YOUR ASSIGNMENT
From the line containing "Click the gcapi.dll file icon" to the last line of the data below, copy everything exactly and nothing else; pictures stay out.

# # # #

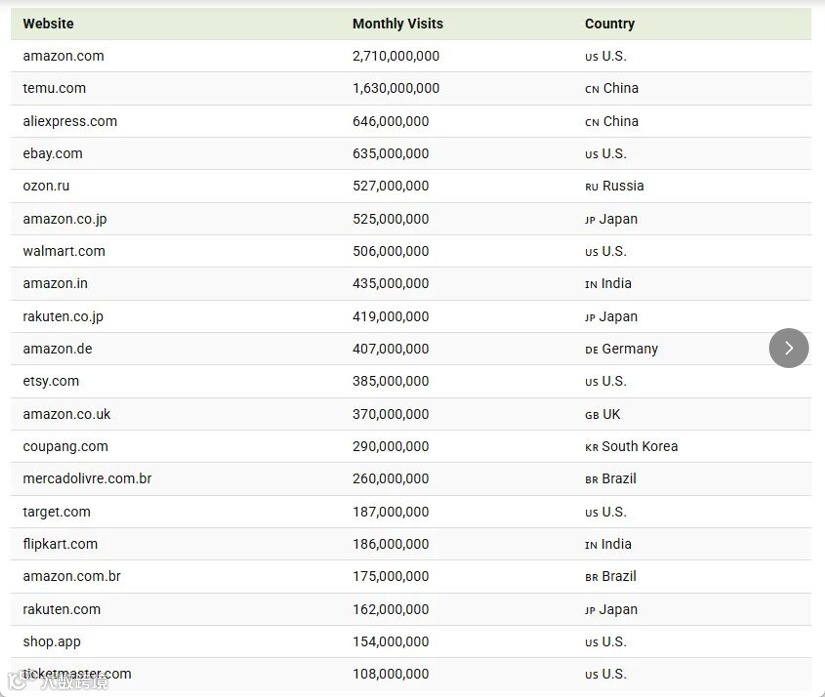This screenshot has height=697, width=825.
Task: Click the US country code beside amazon.com
Action: (x=591, y=57)
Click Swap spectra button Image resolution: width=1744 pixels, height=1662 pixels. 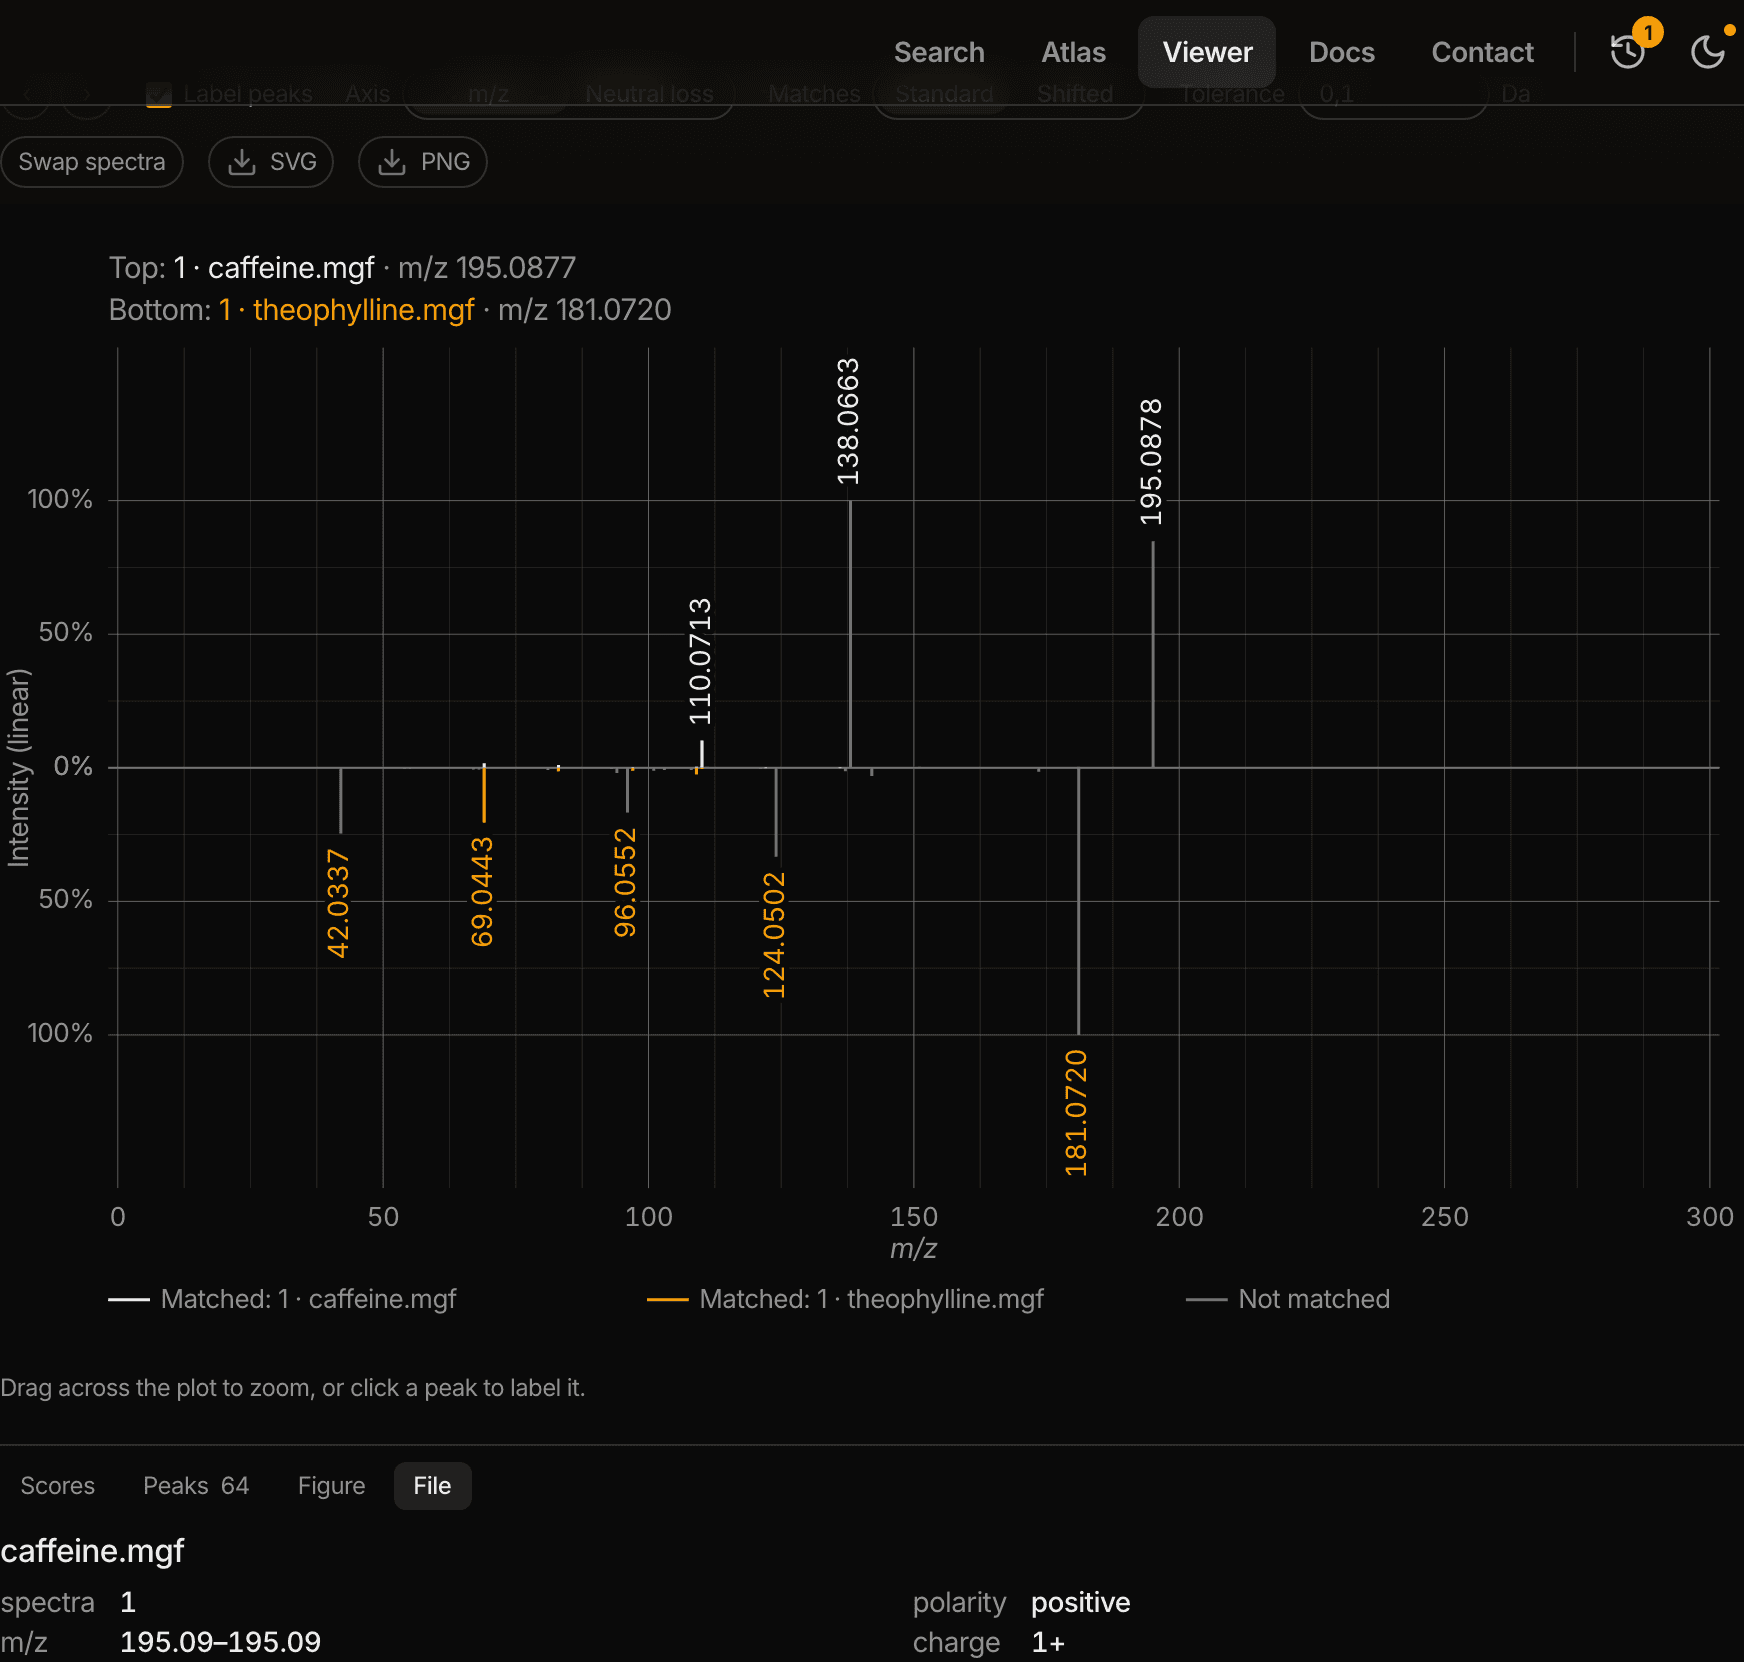pyautogui.click(x=92, y=162)

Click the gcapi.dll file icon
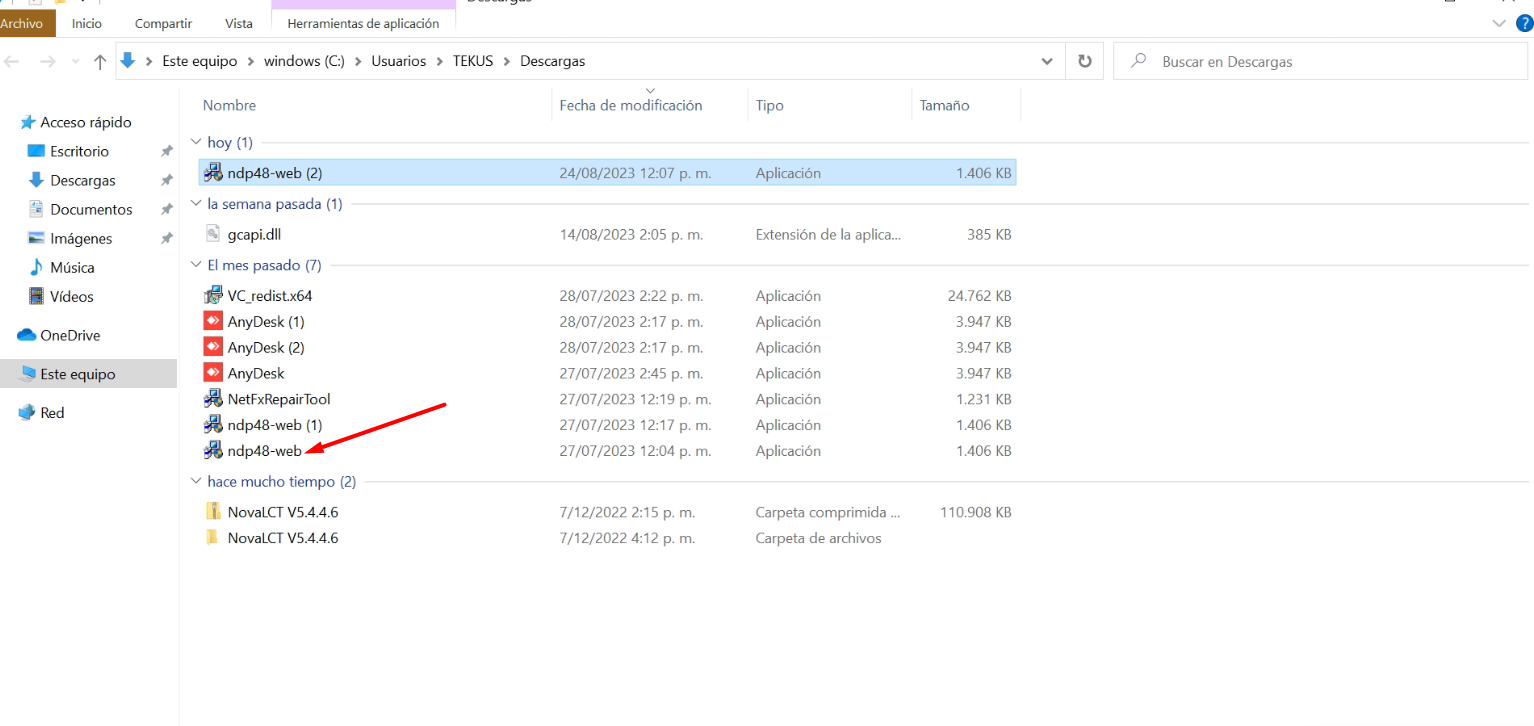(x=212, y=234)
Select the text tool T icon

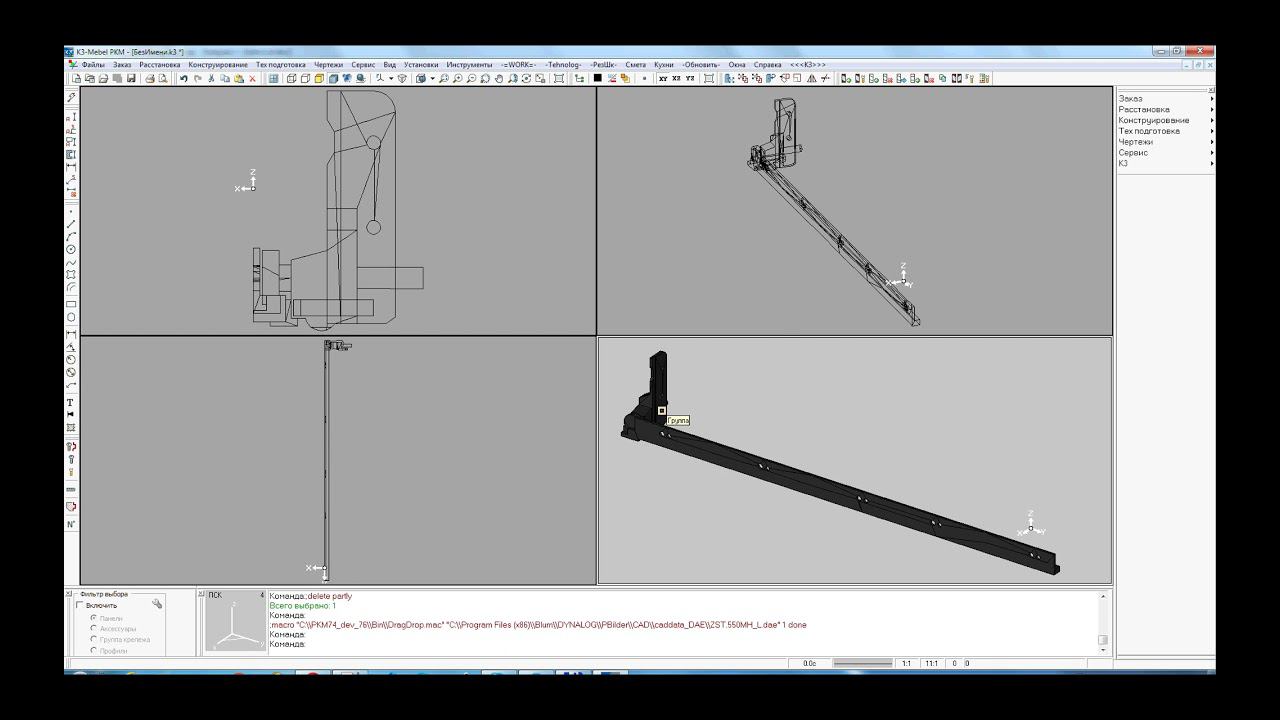point(70,402)
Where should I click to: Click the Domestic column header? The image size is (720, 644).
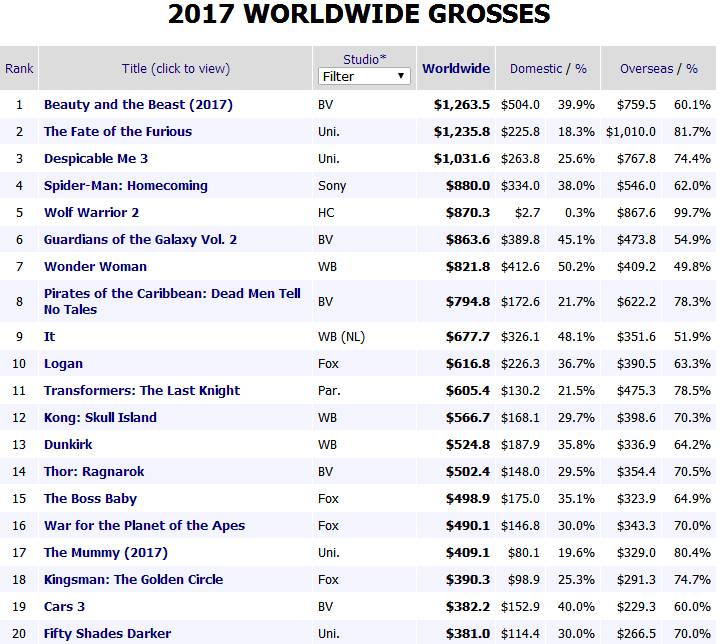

# # # #

RESPONSE TO THIS EXERCISE
Click the gcapi.dll file icon
(x=212, y=234)
Select the text tool T icon

point(70,402)
Where should I click to: Click the Domestic column header? The image size is (720, 644).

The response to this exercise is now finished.